Why write history? or, why do I have to write this history paper? The answer to that question comes from the historian Gerda Lerner³:
What we do about history matters. The often repeated saying that those who forget the lessons of history are doomed to repeat them has a lot of truth in it. But what are 'the lessons of history'? The very attempt at definition furnishes ground for new conflicts. History is not a recipe book; past events are never replicated in the present in quite the same way. Historical events are infinitely variable and their interpretations are a constantly shifting process. There are no certainties to be found in the past.
Lerner tells us that history, far from being a recitation of facts, a “recipe book” that will tell us what the previous generation did right and what they did wrong, is an interpretation of the past. While you may be able to recite facts in a multiple choice test, the only way for you to actually do history, to be a historian, to learn from the past, is to interpret the past—and that means writing about it.
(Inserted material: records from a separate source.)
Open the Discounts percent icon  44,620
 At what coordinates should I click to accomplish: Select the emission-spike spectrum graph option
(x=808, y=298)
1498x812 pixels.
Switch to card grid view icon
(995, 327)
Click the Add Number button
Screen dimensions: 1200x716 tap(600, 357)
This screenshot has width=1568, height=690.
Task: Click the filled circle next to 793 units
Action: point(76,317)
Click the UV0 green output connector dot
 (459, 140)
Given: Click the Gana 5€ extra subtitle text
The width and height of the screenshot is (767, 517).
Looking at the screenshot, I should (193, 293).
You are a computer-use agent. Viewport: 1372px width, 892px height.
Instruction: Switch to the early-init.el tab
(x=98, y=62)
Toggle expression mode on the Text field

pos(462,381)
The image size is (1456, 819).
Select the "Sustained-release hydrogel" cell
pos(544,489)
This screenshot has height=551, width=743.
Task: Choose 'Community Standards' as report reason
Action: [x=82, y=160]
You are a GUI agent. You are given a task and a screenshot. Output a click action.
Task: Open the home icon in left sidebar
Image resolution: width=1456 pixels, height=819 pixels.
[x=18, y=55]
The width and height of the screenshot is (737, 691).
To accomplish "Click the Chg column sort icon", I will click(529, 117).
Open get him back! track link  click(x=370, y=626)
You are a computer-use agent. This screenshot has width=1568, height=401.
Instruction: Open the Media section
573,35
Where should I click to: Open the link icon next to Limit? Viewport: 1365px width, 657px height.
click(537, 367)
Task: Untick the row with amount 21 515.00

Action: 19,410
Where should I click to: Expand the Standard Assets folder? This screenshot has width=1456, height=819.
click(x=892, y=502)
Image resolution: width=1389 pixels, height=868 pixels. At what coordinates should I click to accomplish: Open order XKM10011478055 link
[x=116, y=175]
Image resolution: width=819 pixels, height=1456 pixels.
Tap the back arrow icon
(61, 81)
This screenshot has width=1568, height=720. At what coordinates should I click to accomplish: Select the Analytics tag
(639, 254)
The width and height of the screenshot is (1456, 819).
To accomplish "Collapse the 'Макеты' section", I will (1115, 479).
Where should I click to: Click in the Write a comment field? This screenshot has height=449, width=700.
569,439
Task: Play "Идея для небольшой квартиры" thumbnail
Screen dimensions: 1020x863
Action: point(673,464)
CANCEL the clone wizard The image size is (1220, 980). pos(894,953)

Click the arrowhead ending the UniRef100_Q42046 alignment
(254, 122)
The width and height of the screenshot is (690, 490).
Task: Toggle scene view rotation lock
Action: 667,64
In other words, history is writing history. But before we can even think about writing about the past, about being historians ourselves, we need to ask a more basic question:
What is history? For an answer to that question, we turn to another historian, J.H. Hexter,³ who writes that history is a “patterned, coherent account of the human past intended to be true.” Notice that in this definition, history is like a story. The only difference is, rather than fiction, the story that history tells is “intended to be true.” Again, we learn that history is more than facts, more than dates. History is “a patterned, coherent account,” that interprets facts and dates in order to come to some conclusion about what history means, not simply in the past, but to us today.